Health insurers may reject a claim for an emergency room visit that it deems unnecessary. This is a practice that’s still not common but is something to watch for when you receive the bill after an emergency room visit. 

How to appeal a surprise medical bill

Nearly half of emergency room visits result in a surprise medical bill, according to a recent Journal of American Medicine. It could be that the hospital made a claims error, an out-of-network provider assisted in your care or the bill is simply larger than you expected.

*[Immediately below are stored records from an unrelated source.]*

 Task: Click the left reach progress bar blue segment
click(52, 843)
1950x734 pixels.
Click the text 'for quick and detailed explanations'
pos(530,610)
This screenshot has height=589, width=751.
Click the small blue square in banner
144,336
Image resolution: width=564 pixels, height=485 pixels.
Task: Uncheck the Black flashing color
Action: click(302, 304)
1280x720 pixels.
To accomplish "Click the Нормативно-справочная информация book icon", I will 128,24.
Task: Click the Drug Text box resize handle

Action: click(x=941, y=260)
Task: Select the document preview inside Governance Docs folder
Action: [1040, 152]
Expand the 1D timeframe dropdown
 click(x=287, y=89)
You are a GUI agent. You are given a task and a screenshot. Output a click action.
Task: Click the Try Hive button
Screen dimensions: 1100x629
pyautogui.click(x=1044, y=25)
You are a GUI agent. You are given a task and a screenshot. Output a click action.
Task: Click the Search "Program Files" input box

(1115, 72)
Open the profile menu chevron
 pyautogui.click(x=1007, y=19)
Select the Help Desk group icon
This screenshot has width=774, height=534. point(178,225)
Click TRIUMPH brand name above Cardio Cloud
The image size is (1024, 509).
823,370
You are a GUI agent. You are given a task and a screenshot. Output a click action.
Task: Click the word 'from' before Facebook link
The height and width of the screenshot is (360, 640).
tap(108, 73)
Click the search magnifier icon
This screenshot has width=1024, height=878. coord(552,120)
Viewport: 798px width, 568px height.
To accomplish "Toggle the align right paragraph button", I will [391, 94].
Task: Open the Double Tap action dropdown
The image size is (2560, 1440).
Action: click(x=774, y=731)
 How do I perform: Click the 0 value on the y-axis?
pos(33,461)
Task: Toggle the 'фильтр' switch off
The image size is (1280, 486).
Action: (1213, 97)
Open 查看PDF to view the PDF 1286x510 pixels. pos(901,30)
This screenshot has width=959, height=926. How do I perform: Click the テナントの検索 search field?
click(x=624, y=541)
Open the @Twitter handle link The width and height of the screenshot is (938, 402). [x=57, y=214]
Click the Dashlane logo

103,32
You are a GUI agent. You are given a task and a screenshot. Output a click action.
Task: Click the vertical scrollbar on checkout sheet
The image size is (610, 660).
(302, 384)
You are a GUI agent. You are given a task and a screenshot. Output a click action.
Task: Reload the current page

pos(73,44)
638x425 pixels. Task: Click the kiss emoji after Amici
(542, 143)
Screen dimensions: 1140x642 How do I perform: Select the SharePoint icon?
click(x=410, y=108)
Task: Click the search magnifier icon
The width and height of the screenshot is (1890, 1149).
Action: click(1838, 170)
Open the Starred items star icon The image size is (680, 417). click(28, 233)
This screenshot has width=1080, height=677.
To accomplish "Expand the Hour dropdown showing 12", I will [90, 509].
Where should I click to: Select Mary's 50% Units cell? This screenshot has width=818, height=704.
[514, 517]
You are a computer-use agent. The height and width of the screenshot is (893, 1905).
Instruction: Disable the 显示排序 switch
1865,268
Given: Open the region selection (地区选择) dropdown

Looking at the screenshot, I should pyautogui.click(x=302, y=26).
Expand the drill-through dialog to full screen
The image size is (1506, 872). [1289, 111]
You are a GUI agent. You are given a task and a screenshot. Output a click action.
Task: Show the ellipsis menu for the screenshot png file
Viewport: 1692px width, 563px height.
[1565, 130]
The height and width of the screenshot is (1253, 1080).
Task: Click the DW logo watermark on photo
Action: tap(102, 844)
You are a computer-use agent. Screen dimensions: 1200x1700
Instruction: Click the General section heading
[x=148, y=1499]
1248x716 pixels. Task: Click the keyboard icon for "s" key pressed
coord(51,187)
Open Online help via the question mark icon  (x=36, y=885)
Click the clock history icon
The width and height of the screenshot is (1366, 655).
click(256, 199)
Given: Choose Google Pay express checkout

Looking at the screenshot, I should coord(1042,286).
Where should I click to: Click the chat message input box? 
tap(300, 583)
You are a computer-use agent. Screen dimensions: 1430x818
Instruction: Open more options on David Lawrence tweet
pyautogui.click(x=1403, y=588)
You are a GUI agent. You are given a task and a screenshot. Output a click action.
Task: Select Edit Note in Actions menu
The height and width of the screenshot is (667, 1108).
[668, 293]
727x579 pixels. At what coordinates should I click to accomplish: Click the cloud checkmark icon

Check your hospital bill for any unexpected charges. If you find you’re getting charged out-of-network for part of the care, you can appeal it to your insurer. You’ll want to explain the situation and provide information about the visit. Usually, health plans allow two internal appeals and one external appeal of a surprise medical bill.

Your first call should be to the hospital. You can ask the hospital if it will accept a reduced payment, such as the Medicare rate, which is lower than what private insurers usually pay. Hospitals also often offer financial assistance and payment plans.

Also, check with your insurer. Request that it negotiate a lower rate with the hospital for your charges. You can also appeal the surprise bill with the insurer.

If you’re still not getting any help, contact your state’s insurance department. The state may work with the hospital and insurer to lower the price or review an insurer’s rejected appeal.

You can also check out the National Patient Advocate Foundation, which offers help on its site on appealing surprise medical bills, including template appeal letters.